**What you are asked to do**
Rewrite the entries from the line with "The image size is (600, 450)." to the line with "(520, 398).", inclusive, as a numbered list with no blank lines. Leave the pictures out of your answer.
[[ Record set, beginning ]]
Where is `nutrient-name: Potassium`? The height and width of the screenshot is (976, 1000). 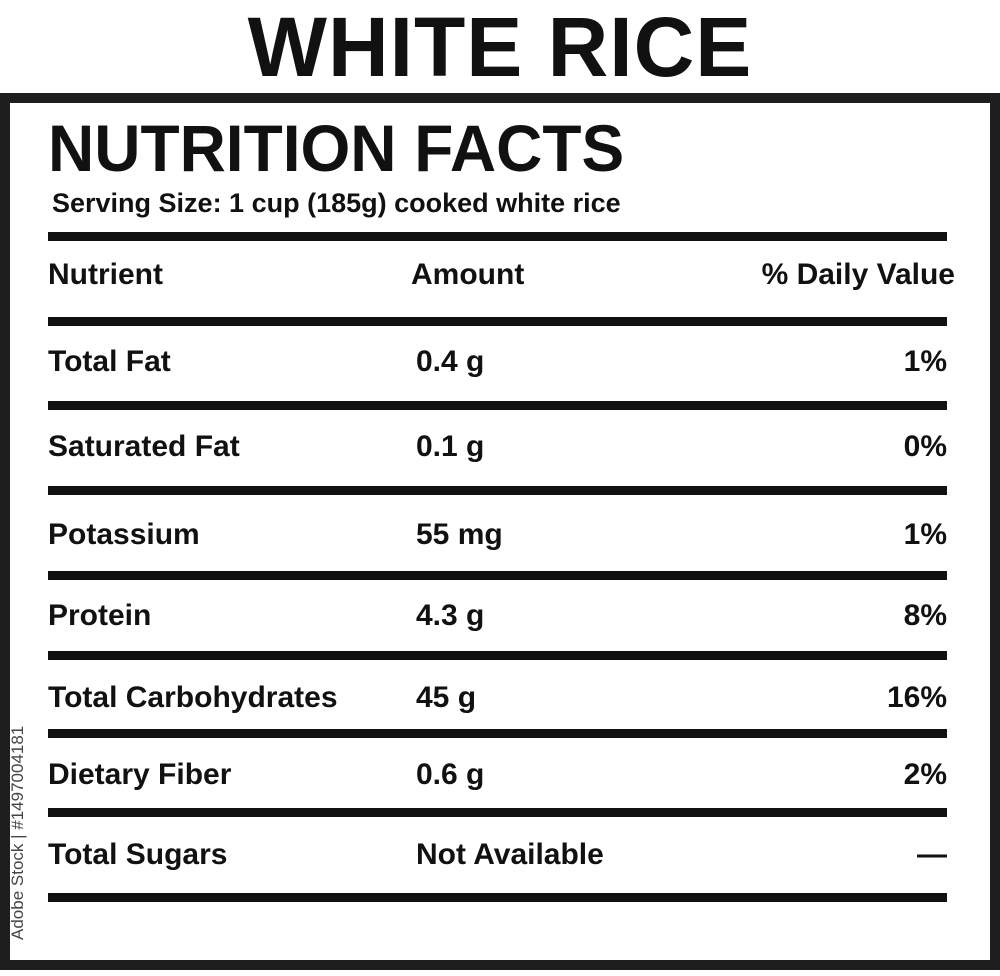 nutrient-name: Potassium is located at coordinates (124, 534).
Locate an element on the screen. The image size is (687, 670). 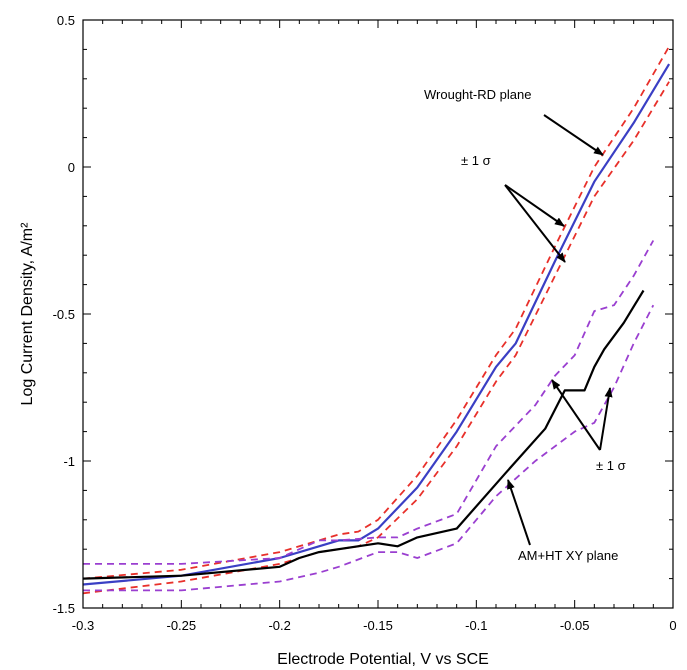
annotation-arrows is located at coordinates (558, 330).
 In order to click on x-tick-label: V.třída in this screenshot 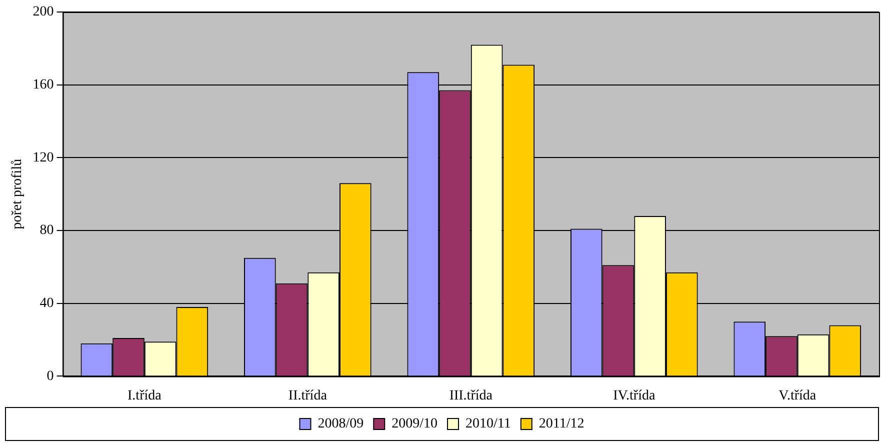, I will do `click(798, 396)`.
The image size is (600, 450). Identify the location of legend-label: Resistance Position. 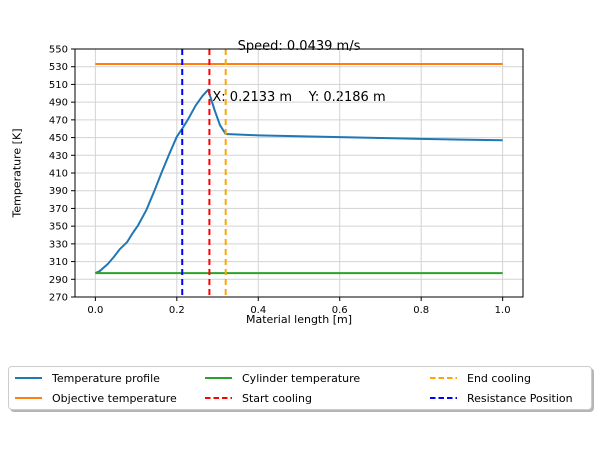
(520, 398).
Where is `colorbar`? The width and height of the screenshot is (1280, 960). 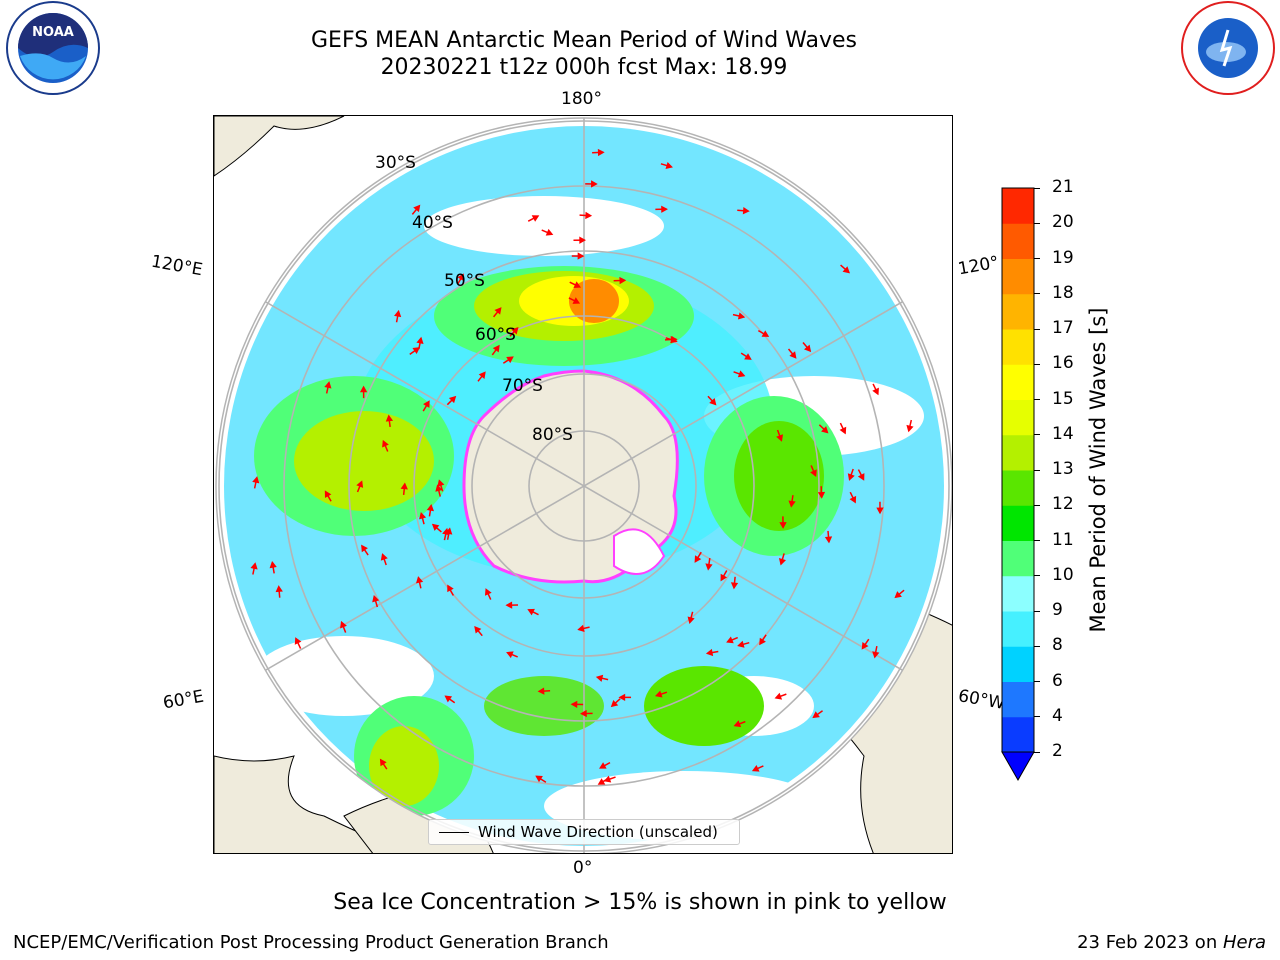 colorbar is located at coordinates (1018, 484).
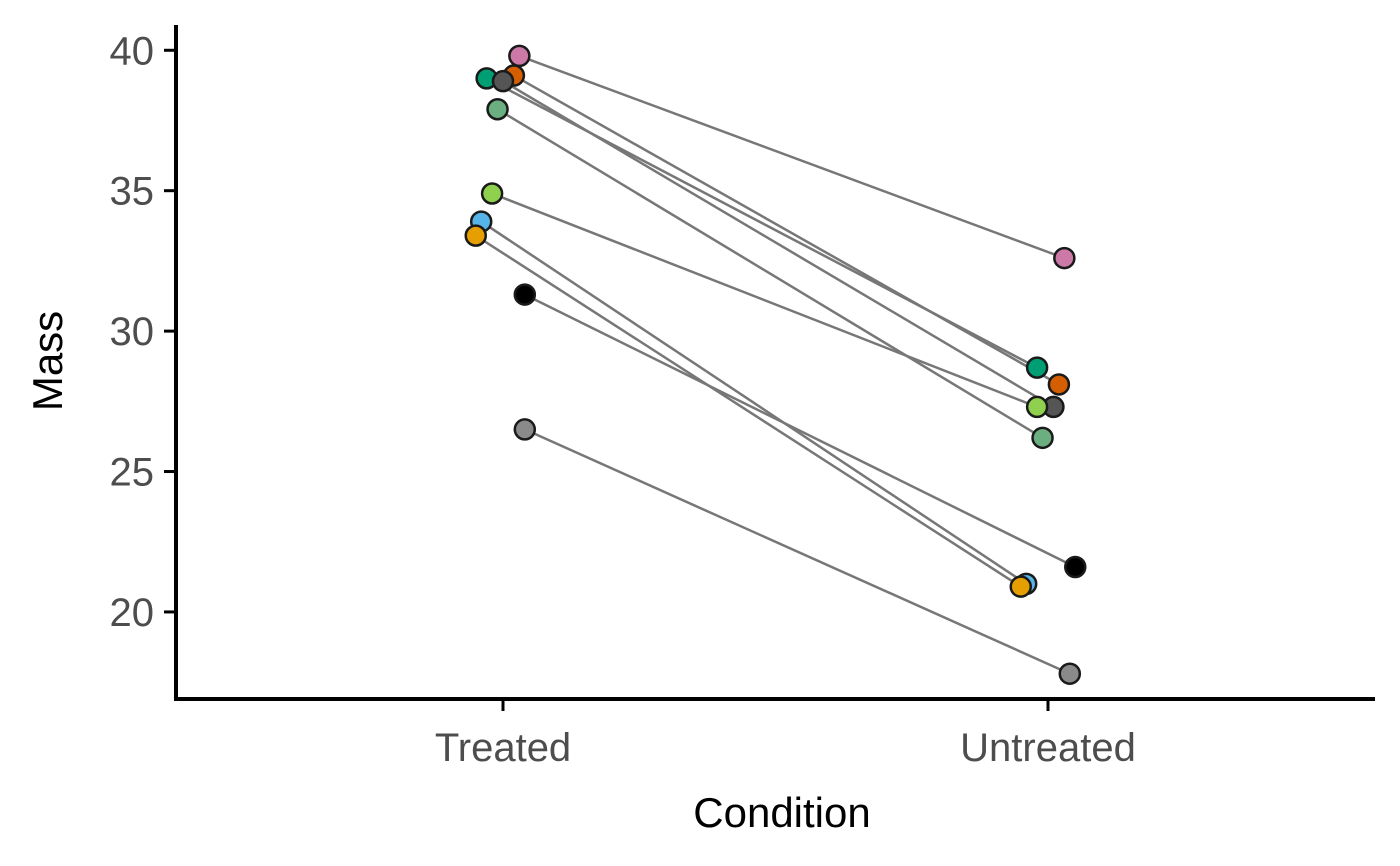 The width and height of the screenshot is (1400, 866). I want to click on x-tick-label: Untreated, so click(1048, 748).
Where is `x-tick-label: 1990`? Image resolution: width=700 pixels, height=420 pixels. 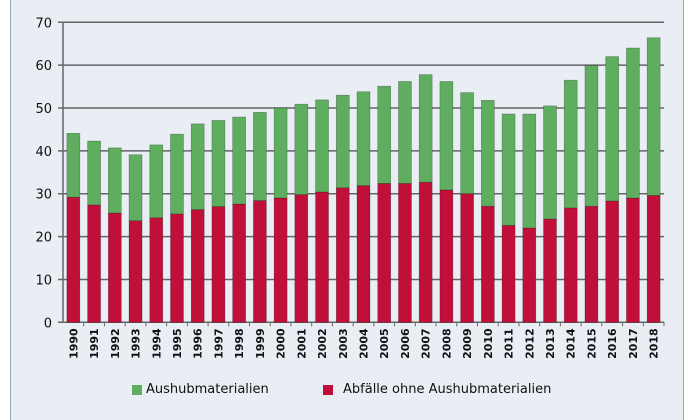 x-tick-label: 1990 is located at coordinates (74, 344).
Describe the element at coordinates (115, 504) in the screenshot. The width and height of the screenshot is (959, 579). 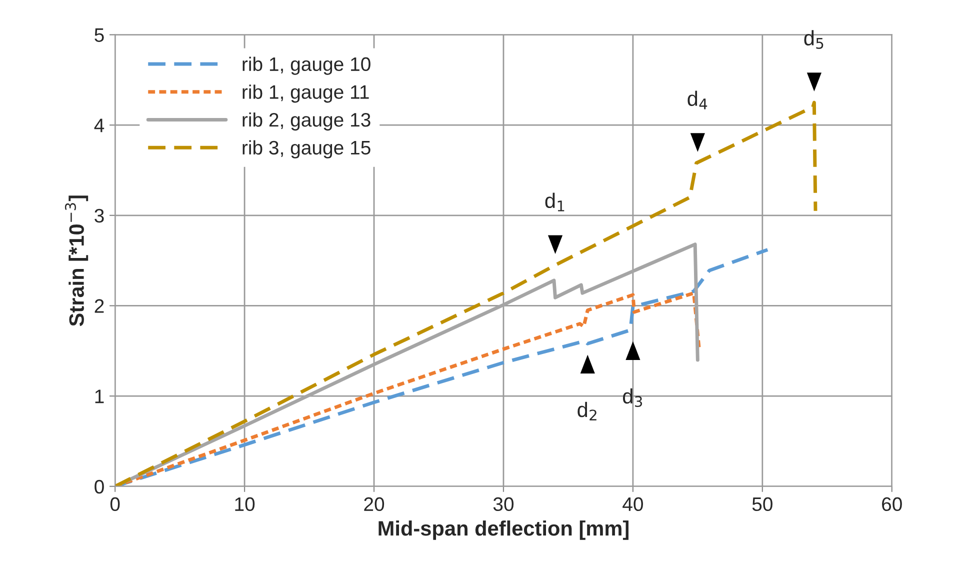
[[ Record set, end ]]
**Output for this task**
1. The image size is (600, 450). Identify the location of legend-label: Resistance Position. 
2. (520, 398).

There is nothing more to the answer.